Now, being a lesbian is not an insult. My daughter knows this. She has heroes who are lesbians. (See image). I hope that I have raised them so they think of it in terms of just facts about people. Suzie Q: brown hair, brown eyes, kind of tall, dates girls.
So why did it sting so much?
Because it was meant as an insult. It doesn’t matter what you say, if you say it in a certain way, you can make it sound like the worse thing in the world. I simply have to point out the whole red hair prejudice thing. Yeah, well, you’re a ginger! (What the hell is up with that, by the way?)
But back to me. Because really, this story is about me and how I wanted to punch the girl in the face (not for the first time). No worries, I would never actually go hit a child (or hopefully anybody else, but you never know. I’ve got rage, yo.) My first reaction was what? That F#$%$#%@ B*(&*(^*! Let me talk to her mother! Then we walked around the pond in the park and the grass was blowing in the breeze and the tulips were up and I calmed down.
As it came out, my daughter was more upset about how it played out. To her credit, the whole lesbian thing didn’t bother her so much- it was the fact that she was being insulted, albeit in an ignorant, non-insulting way. But the intention was there, and if kids feel anything, they feel intention.
She was upset and went away to cry alone, as she didn’t want to cry in front of the girl. A couple of her friends came up to her asked her what was wrong. She told them and they got their 12 year old misguided righteous rage on and, despite my daughter asking them not to say anything, marched up to the other girl and gave her a what for.
Now the other girl who is not one to take things lying down, in fact is usually the one stirring it up, marched right back to my daughter and got mad at her. “I was joking. It’s not my fault if you can’t take a joke” the girl said.
Yeah, right.
The teacher finally intervened and my daughter and the girl had to have a sit down.

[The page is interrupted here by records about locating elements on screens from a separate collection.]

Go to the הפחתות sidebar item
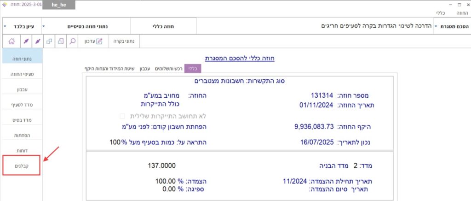Viewport: 471px width, 201px height. click(22, 136)
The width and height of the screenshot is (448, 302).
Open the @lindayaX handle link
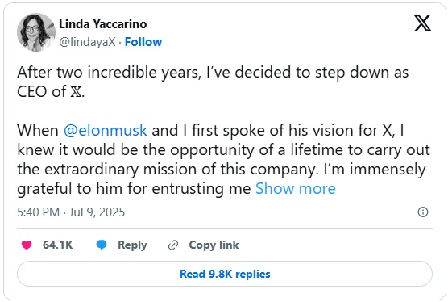coord(87,42)
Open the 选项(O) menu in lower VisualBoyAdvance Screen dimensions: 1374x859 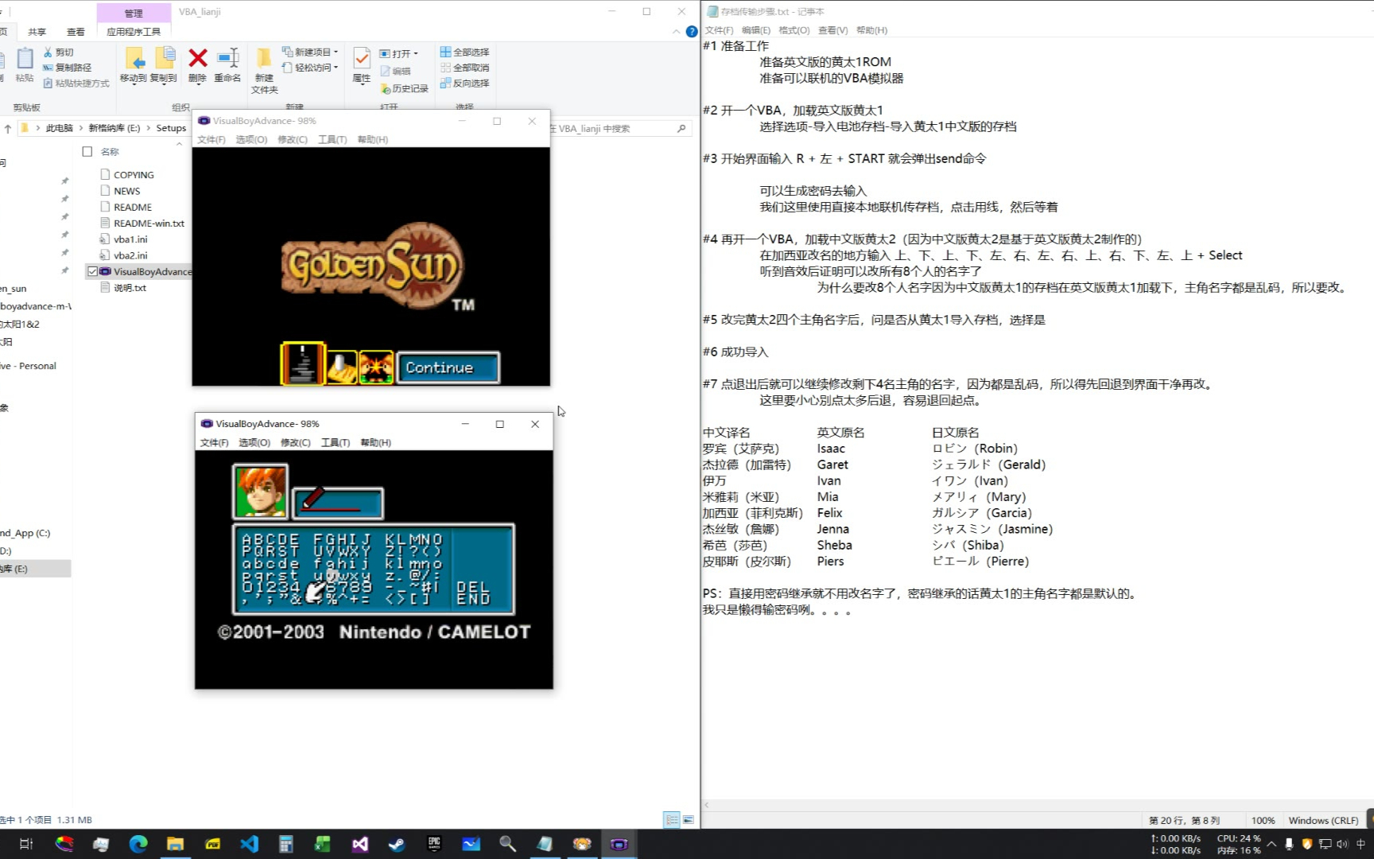(254, 442)
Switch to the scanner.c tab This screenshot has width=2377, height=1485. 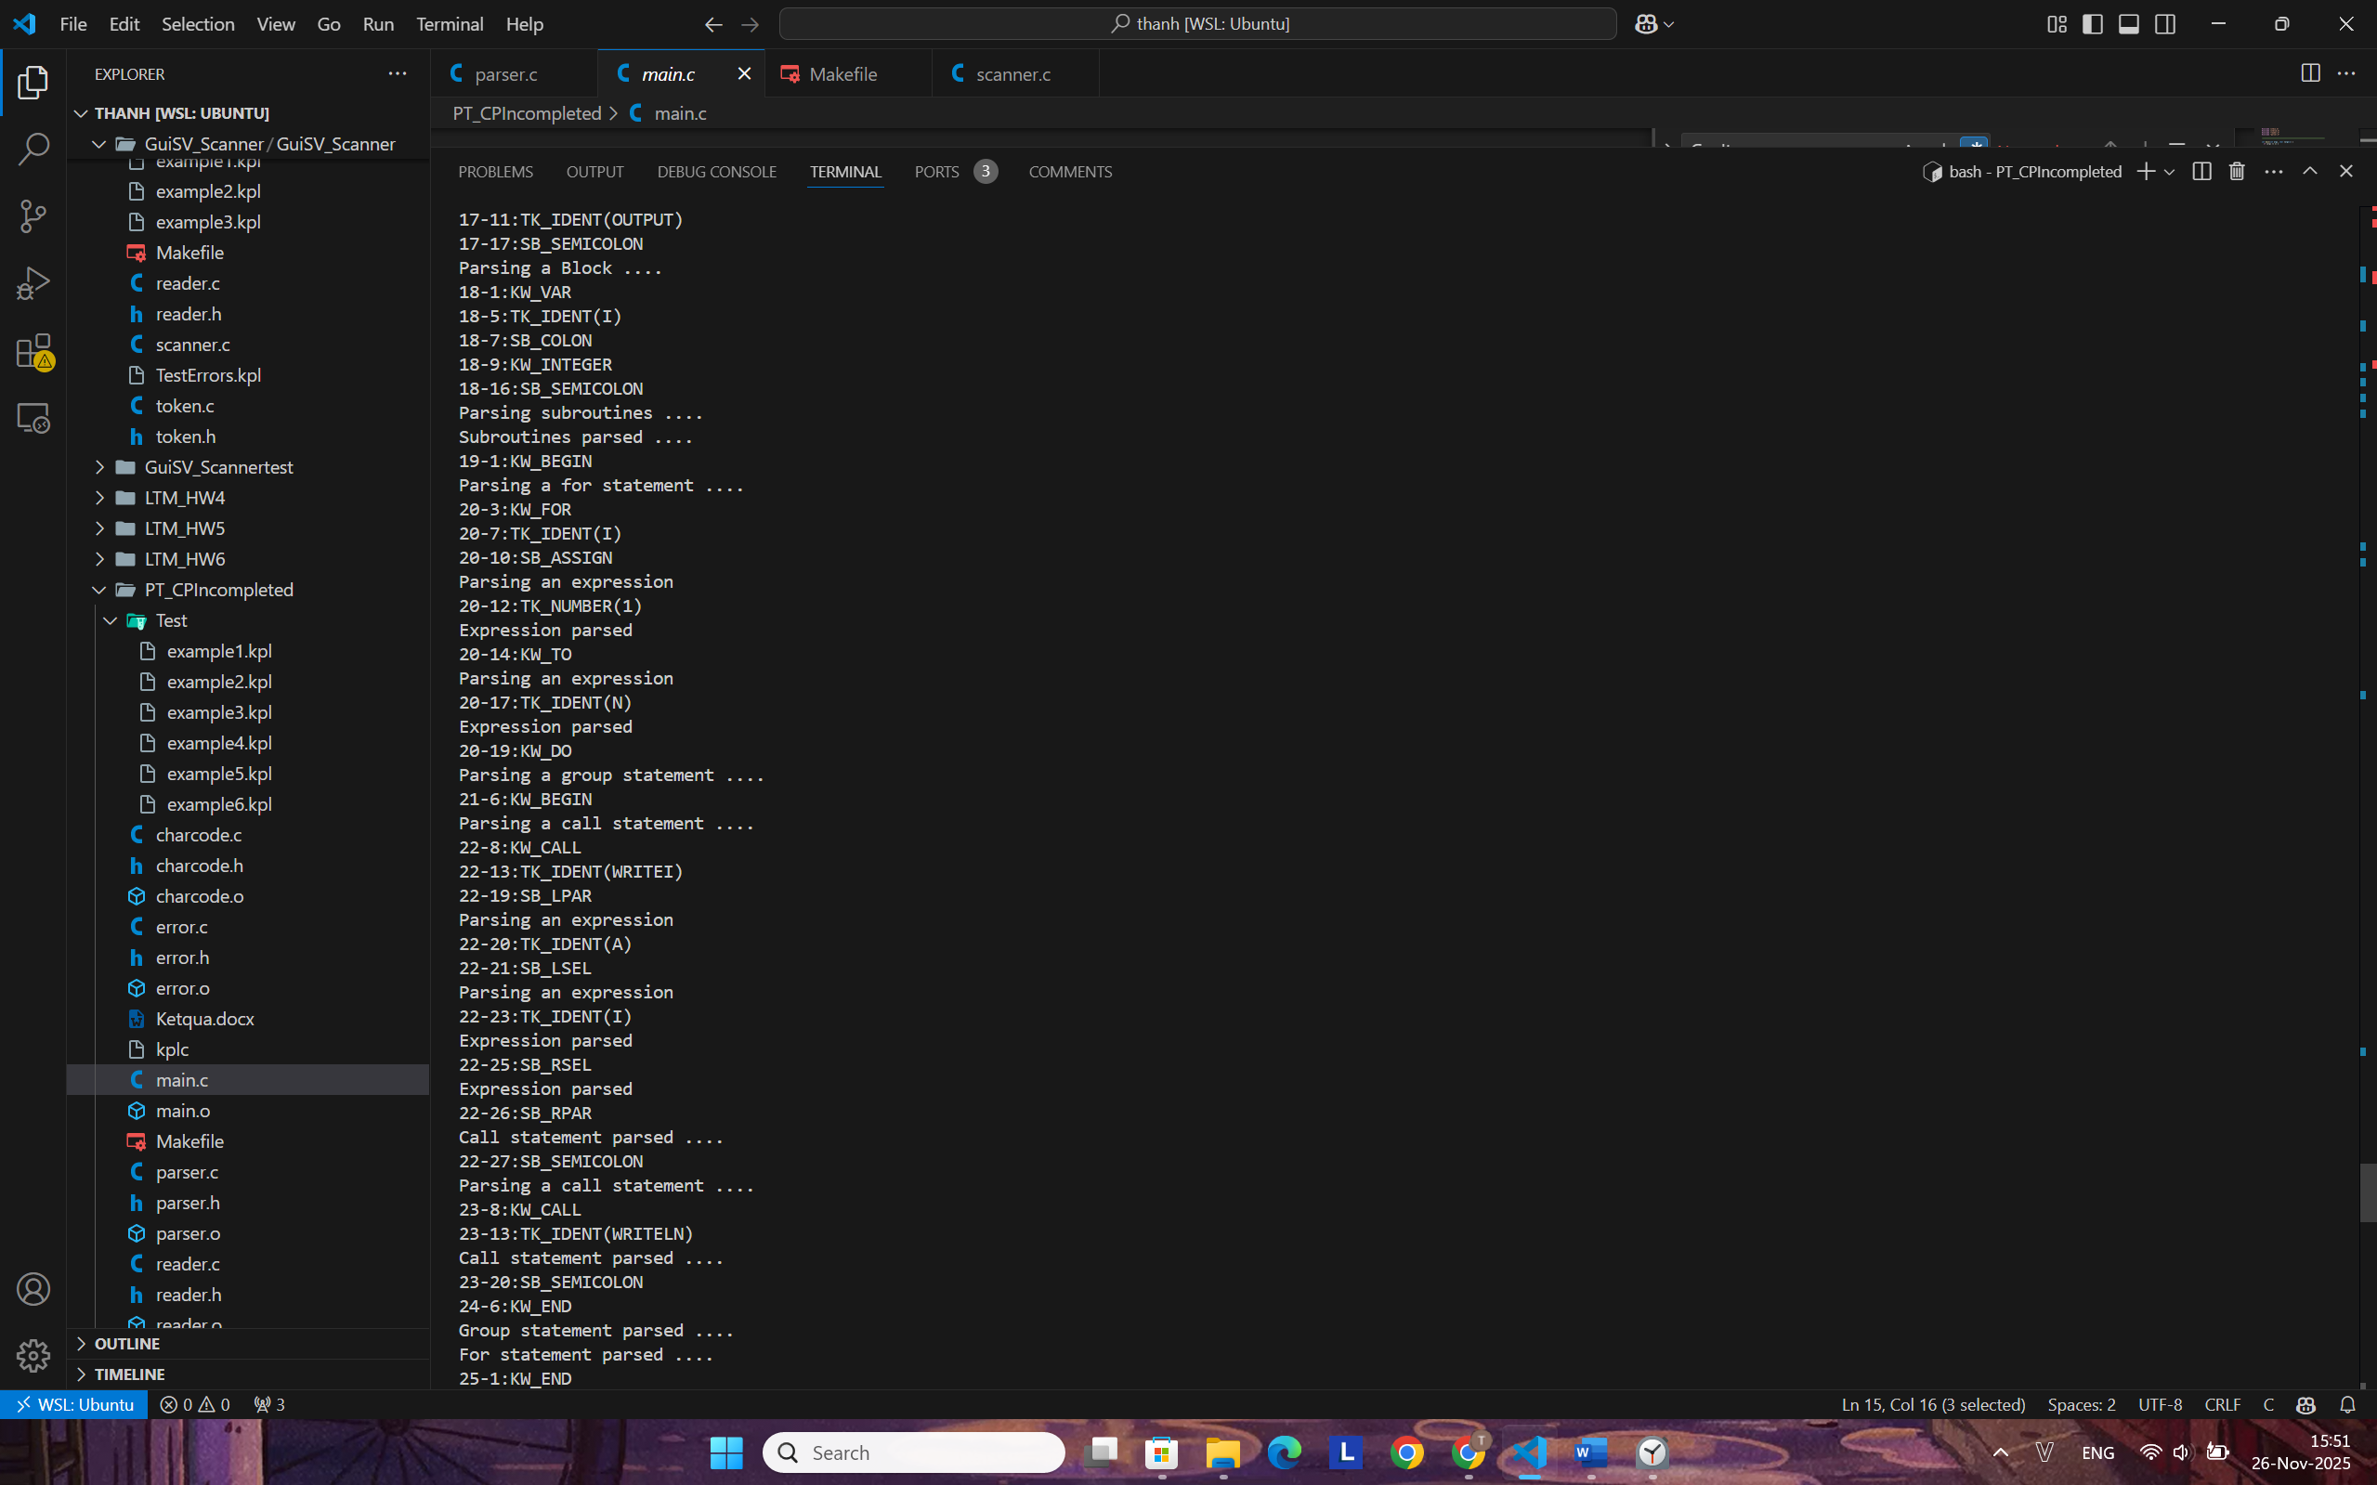[1013, 74]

The teacher gave the girl a talking to, beginning with the question, “So are you a homophobe?” (God bless my daughter’s teacher). But then she made the girl apologise and the apology was less than satisfying.
This is what irked my daughter. The whole lesbian thing was neither here nor there, except to show the girl’s appalling ignorance. It was the half-assed apology that was not an apology. The joke that was not a joke.
So, as a parent, what do you say to that? I began with the trite, albeit Christian response (that is of course after I stopped swearing and unclenched my fists) that she should pity her, that her need to be the center of attention at all costs will not bode well for her or for her friendships.
Yeah, yeah. So my daughter has to be insulted, suffer an aplogy that is worse than the insult and then she must try to find it in her heart to forgive the girl for she knows not what she says?
I realised the moment I said it that it was not fair. No. My daughter should be angry. About the inappropriateness of the comment. Of the fact that the girl didn’t mean her apology at all.
So. We settled on this: she doesn’t have to forgive the girl, or even be friends with her (which she was not very much anyway- they are just thrown together a lot because they are only 4 girls in their class).
All she has to do is figure out how to live with her. And that, only for one more month before she leaves elementary school and goes to high school.
Because that’s what we all have to do. The fact that we don’t like people doesn’t make them go away. We still have to figure out how to deal with them.
But forgiveness? Pity? Maybe later when we’ve figure out that first step…
Funny, I just had the whole “you don't have to like her, you just have to be polite to her” talk with my five-year-old…
It's gotta be tough to have only 4 girls in a class, but good prep for work-place politics!